The settlement with the Virginia State Corporation Commission went further, requiring Libre to pay $425,000 — including an immediate $100,000 — and making it even more difficult for the company to make money from immigration bonds. Under the agreement, the Bureau of Insurance will monitor the company for the next 30 months.
“This will not completely bar Libre by Nexus from operating in Virginia, but they won’t be able to use their current business practice of using desperation to get bonded out of detention to get immigrants to sign up as program participants,” said Kelly Salzmann, an attorney with the Legal Aid Justice Center, which helped investigators connect with Libre clients and also has its own ongoing lawsuit against the company.
According to a document Libre filed in the RLI lawsuit, the company remains under investigation by multiple agencies, among them the Justice Department, the U.S. Labor Department, the Consumer Financial Protection Bureau, the Colorado Division of Insurance, the California Labor Commissioner’s Office and the California Department of Fair Employment and Housing.

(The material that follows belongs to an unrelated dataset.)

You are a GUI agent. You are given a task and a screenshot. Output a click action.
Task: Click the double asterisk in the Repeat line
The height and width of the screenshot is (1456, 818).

The Justice Department did not respond to a request for comment on the nature of its investigation. A spokesman for the U.S. attorney’s office in the Western District of Virginia declined to comment.
The attorneys general of Virginia, New York and Massachusetts also are investigating the company and recently filed an amicus brief objecting to a proposed settlement in the California class-action lawsuit as not tough enough on Libre.
Donovan said he expected to reach “amicable outcomes” in the remaining investigations. But he also suggested they were retaliation for Libre backing lawsuits against government agencies.
The investigations, settlement agreements and legal battles paint an uncertain future for Libre, which once planned a $19 million expansion of its main campus in Verona, Va. Nearly four years later, a mound of dirt that Donovan said would one day be a “museum of the American detained immigrant” is overgrown with grass.
Last year, the company moved its corporate headquarters to Atlanta. This summer, it announced it was replacing its controversial ankle bracelets with a smartphone app.
“As a company we continue to adapt to serve our clients,” Donovan said, “and sometimes that means fighting costly legal fights to protect them.”
This story has been updated.to note that Libre did not admit to wrongdoing in any of its settlements.